Required action
Please set down only the lines running from the one with "The height and" through the last line of the entries, exactly as written and without any pictures.

(Collected data entries)
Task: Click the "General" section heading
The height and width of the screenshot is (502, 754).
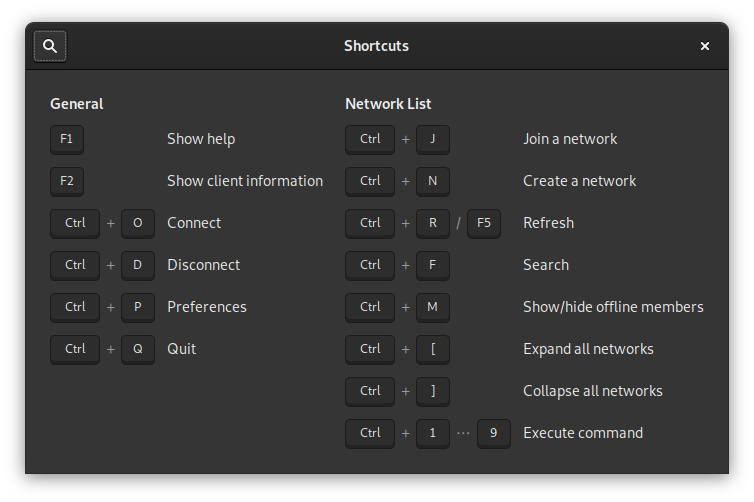Action: [x=76, y=104]
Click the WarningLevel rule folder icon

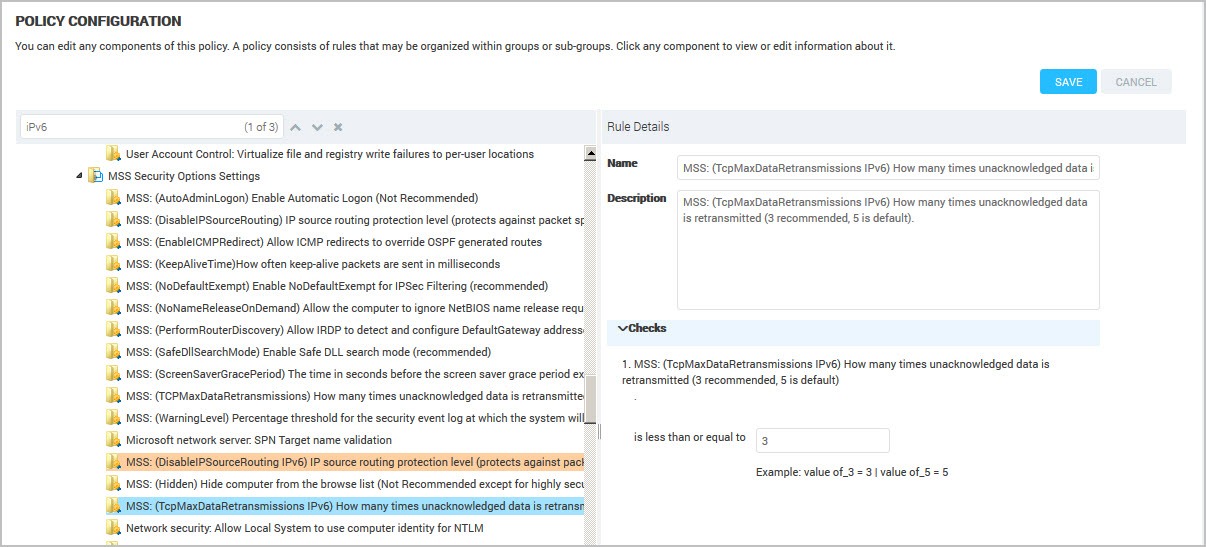coord(114,418)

Task output
The height and width of the screenshot is (502, 754).
Action: [x=76, y=104]
Click the WarningLevel rule folder icon

coord(114,418)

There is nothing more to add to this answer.